Parents play crucial role

Early language delays can affect a
child’s ability to socialise with peers and make friends. This social isolation
can carry over into their adult years. This may manifest itself as trouble
cultivating and maintaining relationships and/or holding down a job, both of
which can be harbingers for mental or behavioural health problems.

Those children with language delays
were more likely to be born to teenage mothers or parents with low educational
levels than children who did not show signs of language delays at age five.
What’s more, parents of language-delayed kids were more likely to be stressed,
showed less interest in their child’s education, and did not read regularly to
their child.

“These findings mirror what we see
in practice,” says Dr. Carl B. Feinstein, the endowed director of child and
adolescent psychiatry at Lucile Packard Children’s Hospital in Palo Alto,
California. “Delayed language is a huge risk factor for social and emotional
problems, but this link doesn’t get as much attention as it should.”
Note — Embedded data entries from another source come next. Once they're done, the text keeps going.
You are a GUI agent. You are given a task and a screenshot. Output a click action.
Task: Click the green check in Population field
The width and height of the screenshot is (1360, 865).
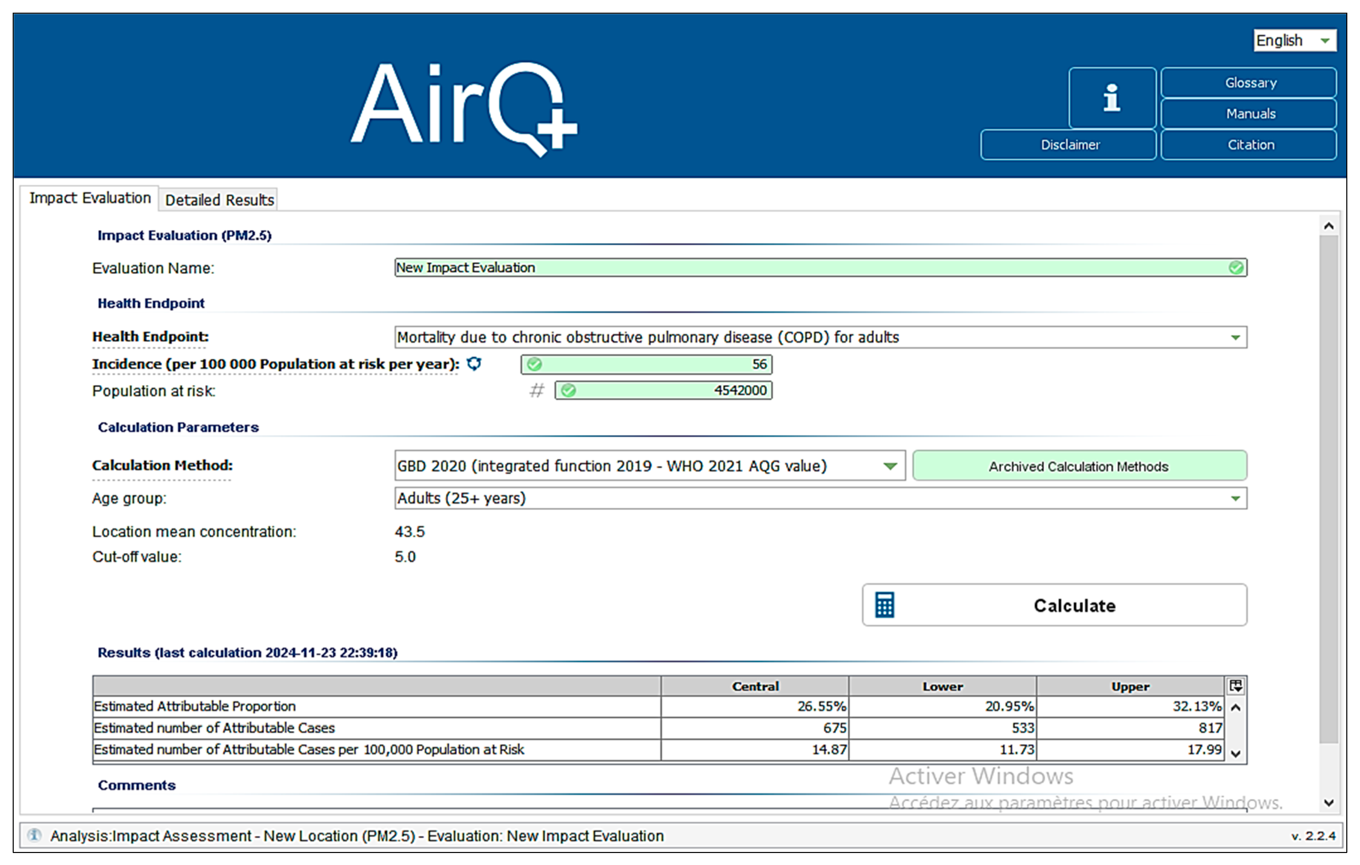click(x=568, y=390)
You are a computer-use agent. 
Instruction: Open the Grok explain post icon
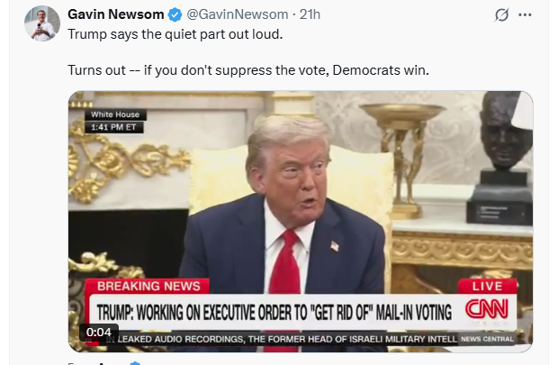click(501, 15)
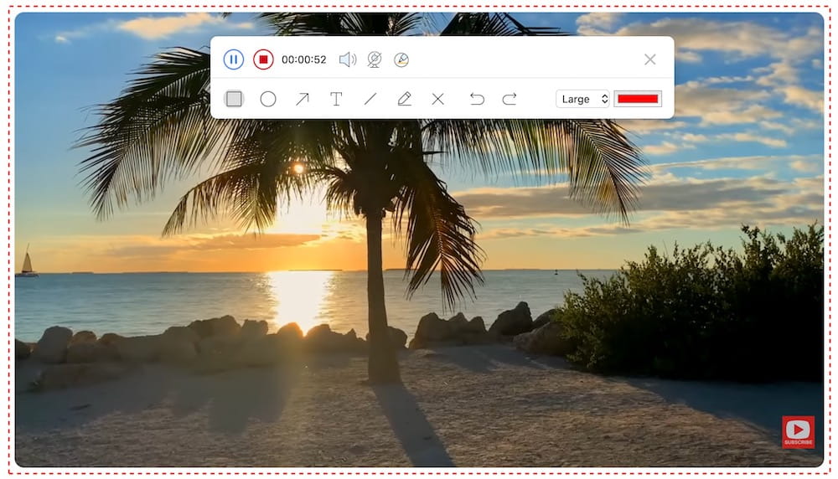Pause the screen recording
This screenshot has width=838, height=479.
point(233,59)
“Delayed receptive language is very
strongly associated with delays in learning in school, and getting behind in
school is a huge risk for emotional problems and poor self-esteem,” Mr.
Feinstein said. “This important and sound new study shows that it also affects
how well these kids do in life.”

How much you read to your children,
he said, and the attention you pay to their education makes a difference.
“Speaking to your child and taking time to have a back-and-forth conversation
is also helpful.”

The new findings represent “a call
to action,” Mr. Feinstein said. “If you have concerns, go to the paediatrician
and ask for a speech and language assessment.”


Early intervention best

“The results from this study
suggest that children who experience poor receptive language skills in early
childhood are more likely to experience lower levels of mental health in
adulthood than the [children] with normal language development,” explained
Melissa Wexler Gurfein, a speech-language pathologist in New York. “These
findings are not surprising as children with poor receptive language skills
often fall behind in social situations, as well as academic situations,” she

“With this, a language-delayed
child may experience low self-esteem, which, without intervention, may impact
on how this child transitions throughout childhood and into adulthood.”

This was not to say children with
language delays are a lost cause, she said. “It is important to provide the
right support and intervention for a child who is experiencing language
delays,” she said. “The earlier a child receives proper intervention, the more
successful that intervention might be.”

Ms Wexler Gurfein’s advice to
parents and paediatricians? “It is important to identify a child who is suspected
of having a language delay and begin treatment for the delay to hopefully not
only help the child catch up to his same-age peers, but also to provide the
support he needs to be successful in life.”

Joslin Zeplin-Paradise, a
speech-language pathologist in New York, agreed. “A language delay is not a
setup to fail,” she said. “It is an opportunity to seek help and get to the
root cause of the problem,” she said.